Back at the beginning of the spring, I wrote about my annual springtime invasion of ants.  At the time, I naively believed that this would be a temporary problem, and would straighten itself out once the weather warmed and dried a bit. 

Oh, ho, was I wrong about that. 

First off, we’ve had what could be classified as a cool, wet summer.  We had scorching temps during June, which is pretty well what summer is all about here, and then in July… pfft.  Rain, clouds, cool.  While I’m not necessarily complaining, it’s certainly not what I’m used to.  I’m used to breathing air that’s been heated and humidified to the point that it’s like breathing through a wet wool blanket.  We’ve had some good hot days, to be sure, but the balance of them have been merely comfortable and pleasant. 

During the course of a “usual” summer, it’s hot and humid and there comes a point at which you begin to wonder if you’ll ever get rain again.  It’s during that point in time the ants generally go underground.  (Pun!) 

But if you have more rain than you’re accustomed to, and it’s coolish, the ants come out of their damp colonies and invade higher and drier ground. 

Last night I discovered ants in my kitchen — again!  — and I cannot figure out where they’re getting in.  I tried following the trail but at some point the trail disintegrated, mostly, I think, because ants are really tiny CIA operatives trained to disappear into thin air once they suspect they’re being watched.  I got out the ant killer spray (billed as being safe for pets and kids!) and when that didn’t do the trick I resorted to my handy-dandy scent lure traps.  This year I’ve bought them by the value pack. 

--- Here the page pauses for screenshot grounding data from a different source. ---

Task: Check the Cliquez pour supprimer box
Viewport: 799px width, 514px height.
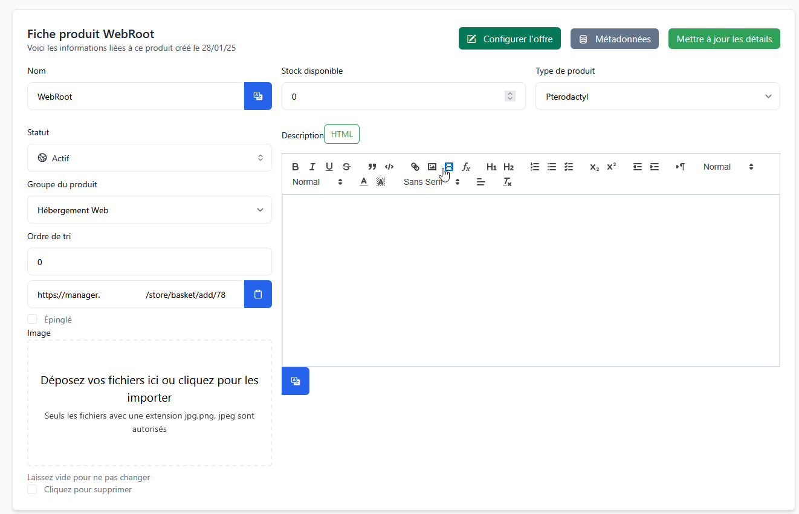Action: pos(33,489)
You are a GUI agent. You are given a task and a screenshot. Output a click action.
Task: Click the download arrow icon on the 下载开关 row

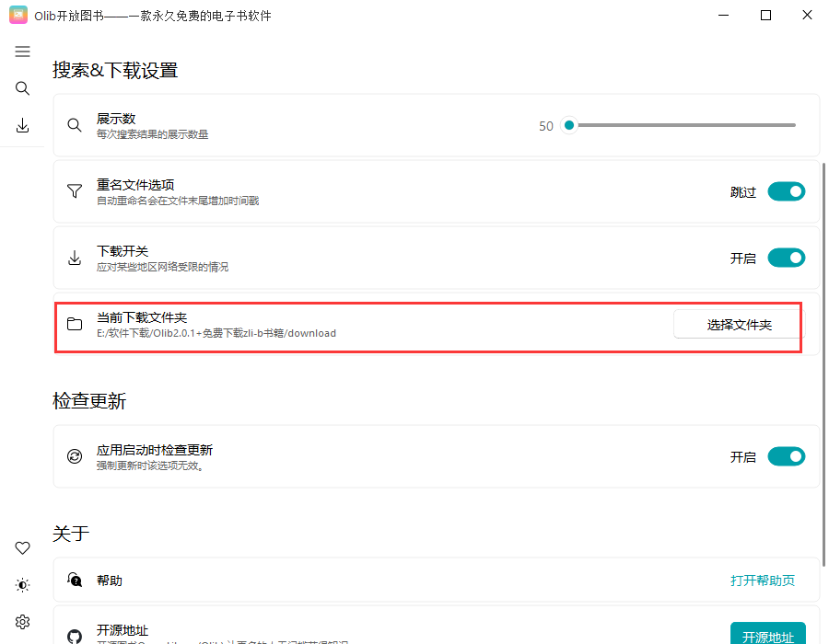(75, 258)
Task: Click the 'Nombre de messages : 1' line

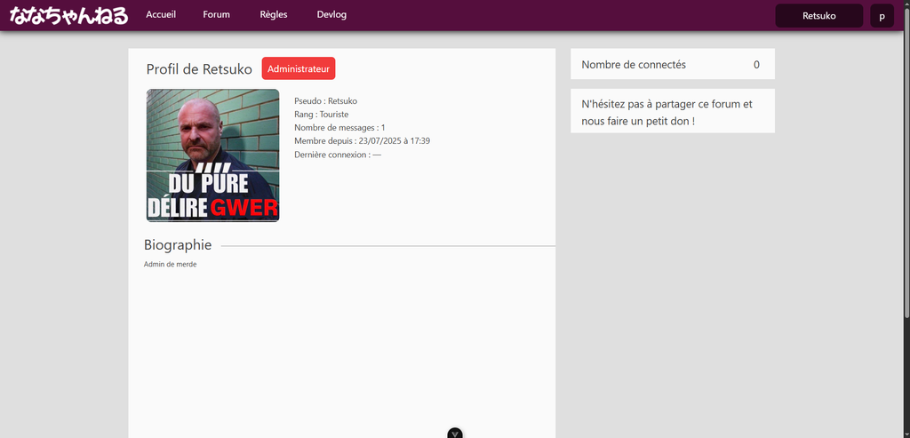Action: pyautogui.click(x=339, y=128)
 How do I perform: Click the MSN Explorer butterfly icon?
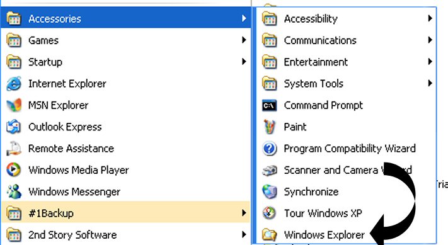tap(14, 105)
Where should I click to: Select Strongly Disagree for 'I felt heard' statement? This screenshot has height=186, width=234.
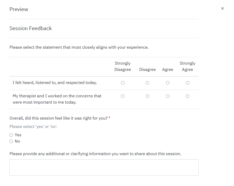123,83
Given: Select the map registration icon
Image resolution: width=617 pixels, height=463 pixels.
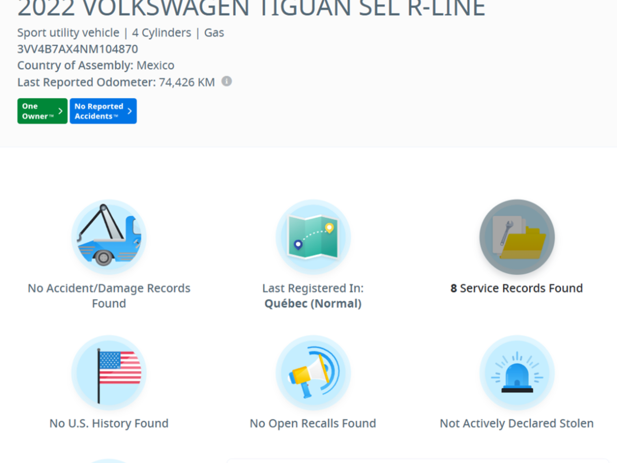Looking at the screenshot, I should pyautogui.click(x=313, y=237).
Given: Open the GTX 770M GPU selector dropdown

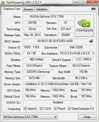Looking at the screenshot, I should [30, 117].
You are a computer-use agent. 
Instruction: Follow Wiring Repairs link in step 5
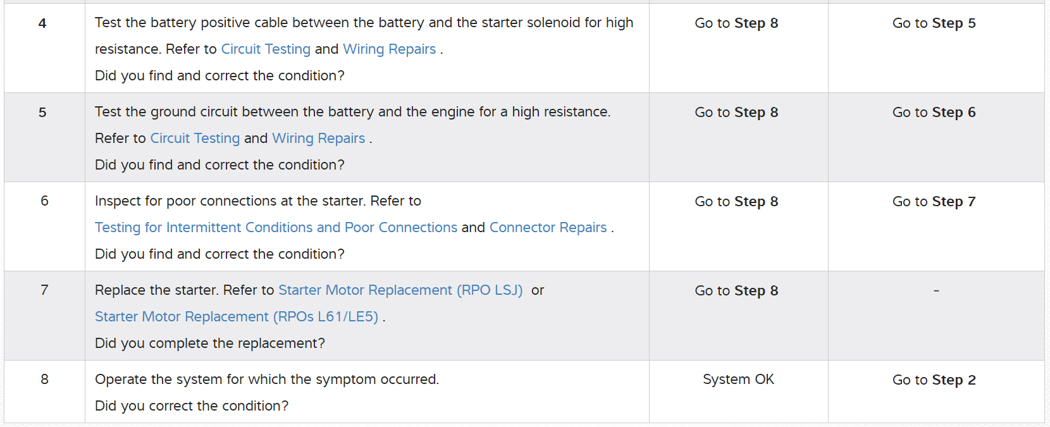click(x=318, y=139)
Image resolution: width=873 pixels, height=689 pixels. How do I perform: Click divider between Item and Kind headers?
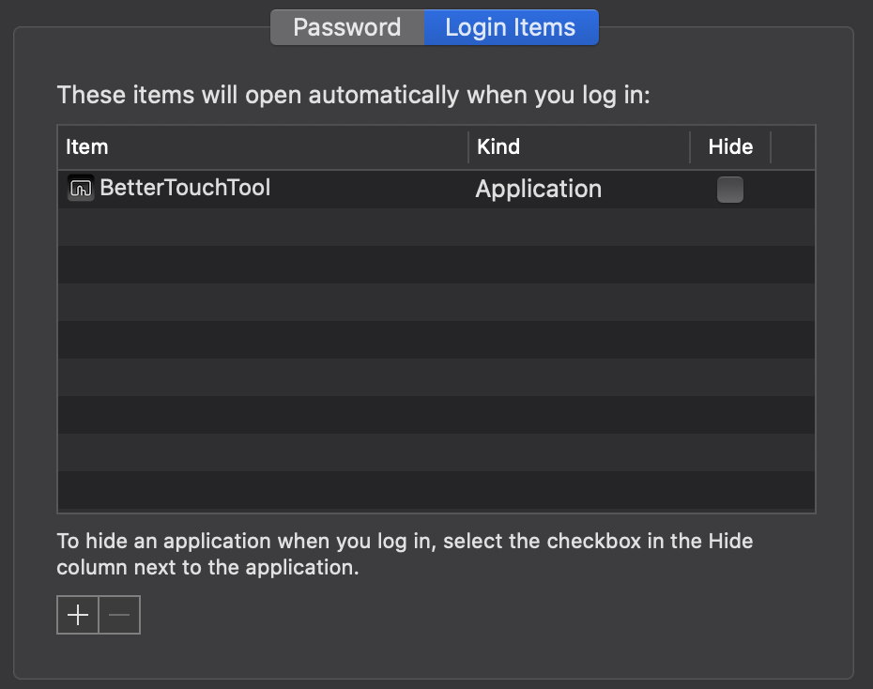tap(468, 147)
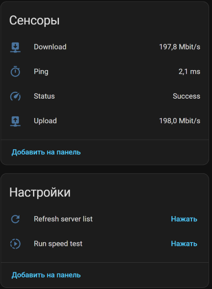Click the 198,0 Mbit/s upload value
Screen dimensions: 212x289
(x=179, y=121)
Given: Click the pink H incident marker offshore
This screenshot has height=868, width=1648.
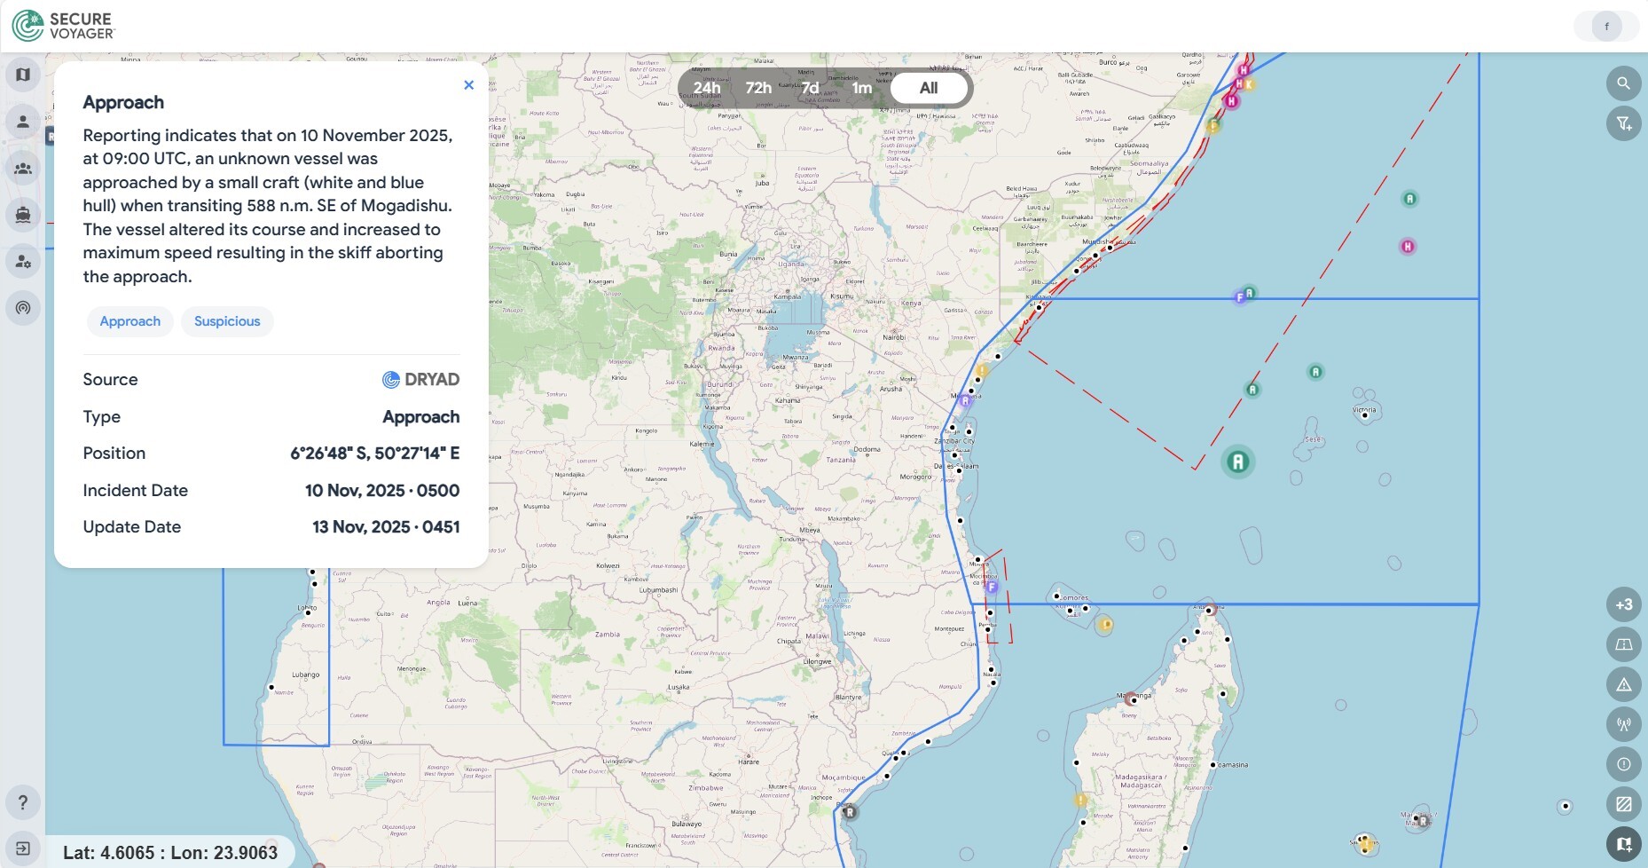Looking at the screenshot, I should pos(1408,247).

Short of keeping virtually no food in my house, I don’t know what to do to deter them from coming in.  And contrary to what you might believe, ants’ palates are less discerning than what popular culture tells us.  They don’t just go for sweets, though I was unpleasantly surprised (and yet not surprised) to find them gorging on a cherry PopTart that had been opened and not resealed.  No, they are equal-opportunity opportunists with a penchant for cat food, too. 

If only our annual incoming fall invasion of house spiders liked to dine on ants.  I could tolerate them a bit better were that the case.  Right now, there are just too many legs around here.